=== Prompt ===
Search the data below for the word "Latvijas" and report how many lines contain it. Nothing but the number is needed.

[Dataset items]
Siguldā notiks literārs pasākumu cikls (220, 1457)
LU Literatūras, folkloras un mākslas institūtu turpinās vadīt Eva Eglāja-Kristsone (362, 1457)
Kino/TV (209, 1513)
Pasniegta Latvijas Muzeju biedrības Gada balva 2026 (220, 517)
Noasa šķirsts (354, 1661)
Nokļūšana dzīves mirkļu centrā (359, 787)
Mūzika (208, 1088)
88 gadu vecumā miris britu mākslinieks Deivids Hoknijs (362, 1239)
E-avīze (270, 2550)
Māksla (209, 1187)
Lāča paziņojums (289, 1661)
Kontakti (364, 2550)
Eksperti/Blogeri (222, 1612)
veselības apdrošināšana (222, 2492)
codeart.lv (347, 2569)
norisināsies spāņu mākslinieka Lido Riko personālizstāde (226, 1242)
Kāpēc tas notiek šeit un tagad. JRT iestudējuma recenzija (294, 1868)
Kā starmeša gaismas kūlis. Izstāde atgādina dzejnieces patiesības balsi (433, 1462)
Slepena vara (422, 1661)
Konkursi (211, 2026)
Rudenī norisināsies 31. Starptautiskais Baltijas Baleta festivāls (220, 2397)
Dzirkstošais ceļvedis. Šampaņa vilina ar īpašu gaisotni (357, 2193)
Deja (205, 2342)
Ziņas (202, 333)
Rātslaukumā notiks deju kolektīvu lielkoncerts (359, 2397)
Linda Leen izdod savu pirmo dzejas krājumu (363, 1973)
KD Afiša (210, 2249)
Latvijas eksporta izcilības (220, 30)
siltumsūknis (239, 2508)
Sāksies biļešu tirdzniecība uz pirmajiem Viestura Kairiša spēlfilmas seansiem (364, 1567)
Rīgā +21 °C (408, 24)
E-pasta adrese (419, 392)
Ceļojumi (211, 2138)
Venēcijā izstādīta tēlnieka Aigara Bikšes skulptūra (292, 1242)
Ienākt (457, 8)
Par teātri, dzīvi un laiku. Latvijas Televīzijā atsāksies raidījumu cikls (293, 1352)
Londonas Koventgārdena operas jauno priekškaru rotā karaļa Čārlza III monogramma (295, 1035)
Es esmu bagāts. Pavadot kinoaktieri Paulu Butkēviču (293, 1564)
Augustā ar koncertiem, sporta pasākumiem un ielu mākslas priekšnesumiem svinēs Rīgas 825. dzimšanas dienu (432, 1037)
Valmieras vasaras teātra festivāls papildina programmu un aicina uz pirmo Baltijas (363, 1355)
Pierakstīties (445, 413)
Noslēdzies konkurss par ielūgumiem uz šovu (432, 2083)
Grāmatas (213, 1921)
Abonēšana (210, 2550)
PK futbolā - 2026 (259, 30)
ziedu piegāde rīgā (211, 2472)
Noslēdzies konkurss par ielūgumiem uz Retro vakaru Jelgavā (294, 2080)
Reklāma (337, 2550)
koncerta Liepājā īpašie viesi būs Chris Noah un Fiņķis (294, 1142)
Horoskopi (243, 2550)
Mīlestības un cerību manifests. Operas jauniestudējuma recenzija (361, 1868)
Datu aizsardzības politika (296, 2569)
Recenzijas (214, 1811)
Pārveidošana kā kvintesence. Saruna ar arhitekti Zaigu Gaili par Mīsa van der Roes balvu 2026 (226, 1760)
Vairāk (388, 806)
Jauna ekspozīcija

=== Response area ===
3